- EXERCISE AIM -
In the entries below, find the line with "You are a GUI" and print exactly every line from there up to and including the line with "This screenshot has height=807, width=1512.", with no other lines.

Stored data entries:
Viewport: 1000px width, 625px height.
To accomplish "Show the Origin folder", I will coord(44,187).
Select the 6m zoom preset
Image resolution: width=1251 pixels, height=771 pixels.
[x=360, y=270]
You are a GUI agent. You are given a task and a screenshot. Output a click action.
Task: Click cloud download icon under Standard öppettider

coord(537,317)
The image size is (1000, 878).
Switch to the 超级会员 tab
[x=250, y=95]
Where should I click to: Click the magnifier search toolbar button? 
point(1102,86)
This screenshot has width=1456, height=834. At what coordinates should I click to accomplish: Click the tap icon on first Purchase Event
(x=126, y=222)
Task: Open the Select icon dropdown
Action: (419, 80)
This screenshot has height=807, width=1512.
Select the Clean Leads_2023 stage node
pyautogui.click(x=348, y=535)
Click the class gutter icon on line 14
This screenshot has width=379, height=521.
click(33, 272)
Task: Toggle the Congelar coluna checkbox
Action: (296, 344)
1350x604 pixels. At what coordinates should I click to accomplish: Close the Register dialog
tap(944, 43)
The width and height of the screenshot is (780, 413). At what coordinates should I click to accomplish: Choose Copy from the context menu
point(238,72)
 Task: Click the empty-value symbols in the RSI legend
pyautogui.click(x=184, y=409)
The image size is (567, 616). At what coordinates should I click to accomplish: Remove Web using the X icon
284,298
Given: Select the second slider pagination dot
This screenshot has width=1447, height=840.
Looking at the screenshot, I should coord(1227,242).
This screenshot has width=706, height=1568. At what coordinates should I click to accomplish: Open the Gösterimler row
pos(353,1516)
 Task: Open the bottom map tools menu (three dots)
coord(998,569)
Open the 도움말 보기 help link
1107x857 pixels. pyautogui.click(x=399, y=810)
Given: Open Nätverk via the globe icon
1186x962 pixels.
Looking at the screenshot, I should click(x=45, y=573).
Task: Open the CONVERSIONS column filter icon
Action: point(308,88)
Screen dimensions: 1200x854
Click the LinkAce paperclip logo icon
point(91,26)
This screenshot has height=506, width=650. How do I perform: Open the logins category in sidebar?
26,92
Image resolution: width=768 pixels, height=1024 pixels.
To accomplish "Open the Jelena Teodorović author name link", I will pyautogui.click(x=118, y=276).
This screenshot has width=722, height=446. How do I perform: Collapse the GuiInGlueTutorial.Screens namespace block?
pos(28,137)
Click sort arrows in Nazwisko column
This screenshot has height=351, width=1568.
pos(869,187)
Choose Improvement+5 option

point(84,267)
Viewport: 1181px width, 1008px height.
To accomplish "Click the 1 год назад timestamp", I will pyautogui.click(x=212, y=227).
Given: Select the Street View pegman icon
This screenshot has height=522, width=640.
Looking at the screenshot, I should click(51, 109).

- ANSWER SPACE -
You are a GUI agent. You are given a task and a screenshot. Output a click action.
Task: Click cloud download icon under Standard öppettider

coord(537,317)
The image size is (1000, 878).
Switch to the 超级会员 tab
[x=250, y=95]
Where should I click to: Click the magnifier search toolbar button? 
point(1102,86)
This screenshot has width=1456, height=834. At what coordinates should I click to accomplish: Click the tap icon on first Purchase Event
(x=126, y=222)
Task: Open the Select icon dropdown
Action: (419, 80)
This screenshot has height=807, width=1512.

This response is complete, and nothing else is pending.